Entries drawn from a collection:
○ ○ ○ ○ ○ ○ ○

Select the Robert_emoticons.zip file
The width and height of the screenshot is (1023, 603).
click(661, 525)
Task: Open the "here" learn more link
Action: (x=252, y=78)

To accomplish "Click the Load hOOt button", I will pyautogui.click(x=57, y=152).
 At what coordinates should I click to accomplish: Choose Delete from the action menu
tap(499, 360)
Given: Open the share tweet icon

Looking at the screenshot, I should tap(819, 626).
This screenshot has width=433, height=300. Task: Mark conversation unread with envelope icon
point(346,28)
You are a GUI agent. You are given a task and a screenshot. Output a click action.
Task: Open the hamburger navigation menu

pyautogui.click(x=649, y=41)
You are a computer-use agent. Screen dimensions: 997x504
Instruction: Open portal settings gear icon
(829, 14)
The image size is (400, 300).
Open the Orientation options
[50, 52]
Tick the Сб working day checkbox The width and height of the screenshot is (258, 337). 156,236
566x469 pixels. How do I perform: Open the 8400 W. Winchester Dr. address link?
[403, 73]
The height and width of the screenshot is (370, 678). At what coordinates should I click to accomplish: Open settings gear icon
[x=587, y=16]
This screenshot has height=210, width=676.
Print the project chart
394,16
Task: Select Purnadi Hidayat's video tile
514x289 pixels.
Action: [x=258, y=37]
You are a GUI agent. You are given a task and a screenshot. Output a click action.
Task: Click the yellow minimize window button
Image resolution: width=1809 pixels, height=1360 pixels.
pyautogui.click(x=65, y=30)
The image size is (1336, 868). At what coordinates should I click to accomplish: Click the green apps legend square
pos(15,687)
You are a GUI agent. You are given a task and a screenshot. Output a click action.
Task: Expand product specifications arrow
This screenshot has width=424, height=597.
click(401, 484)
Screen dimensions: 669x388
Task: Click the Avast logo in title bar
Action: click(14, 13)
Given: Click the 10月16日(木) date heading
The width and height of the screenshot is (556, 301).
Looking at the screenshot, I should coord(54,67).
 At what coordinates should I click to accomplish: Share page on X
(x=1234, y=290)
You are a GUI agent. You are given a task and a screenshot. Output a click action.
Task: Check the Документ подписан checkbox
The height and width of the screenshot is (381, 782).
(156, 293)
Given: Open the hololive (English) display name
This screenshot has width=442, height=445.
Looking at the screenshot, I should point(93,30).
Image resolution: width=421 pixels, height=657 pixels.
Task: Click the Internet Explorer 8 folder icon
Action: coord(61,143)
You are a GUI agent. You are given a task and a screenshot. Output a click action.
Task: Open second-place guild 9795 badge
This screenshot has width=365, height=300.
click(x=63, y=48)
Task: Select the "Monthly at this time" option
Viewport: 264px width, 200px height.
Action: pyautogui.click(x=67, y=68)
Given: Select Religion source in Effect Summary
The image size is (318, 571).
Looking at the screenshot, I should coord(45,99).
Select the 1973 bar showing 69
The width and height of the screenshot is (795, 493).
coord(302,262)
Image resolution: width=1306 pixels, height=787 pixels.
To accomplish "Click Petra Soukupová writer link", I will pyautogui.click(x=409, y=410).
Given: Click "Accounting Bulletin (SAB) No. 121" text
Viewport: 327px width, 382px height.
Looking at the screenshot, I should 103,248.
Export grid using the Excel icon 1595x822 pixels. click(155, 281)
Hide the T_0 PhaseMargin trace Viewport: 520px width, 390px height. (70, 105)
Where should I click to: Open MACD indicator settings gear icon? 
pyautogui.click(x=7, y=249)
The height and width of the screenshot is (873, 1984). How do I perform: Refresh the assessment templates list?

○ ○ ○ ○ ○ ○ ○

WHAT YOU SHOULD DO:
Reproduce the material word for word, from its first line through the line containing "[x=587, y=16]".

RESULT FOR THIS TASK:
Select the Robert_emoticons.zip file
The width and height of the screenshot is (1023, 603).
click(661, 525)
Task: Open the "here" learn more link
Action: (x=252, y=78)

To accomplish "Click the Load hOOt button", I will pyautogui.click(x=57, y=152).
 At what coordinates should I click to accomplish: Choose Delete from the action menu
tap(499, 360)
Given: Open the share tweet icon

Looking at the screenshot, I should tap(819, 626).
This screenshot has width=433, height=300. Task: Mark conversation unread with envelope icon
point(346,28)
You are a GUI agent. You are given a task and a screenshot. Output a click action.
Task: Open the hamburger navigation menu

pyautogui.click(x=649, y=41)
You are a computer-use agent. Screen dimensions: 997x504
Instruction: Open portal settings gear icon
(829, 14)
The image size is (400, 300).
Open the Orientation options
[50, 52]
Tick the Сб working day checkbox The width and height of the screenshot is (258, 337). 156,236
566x469 pixels. How do I perform: Open the 8400 W. Winchester Dr. address link?
[403, 73]
The height and width of the screenshot is (370, 678). At what coordinates should I click to accomplish: Open settings gear icon
[x=587, y=16]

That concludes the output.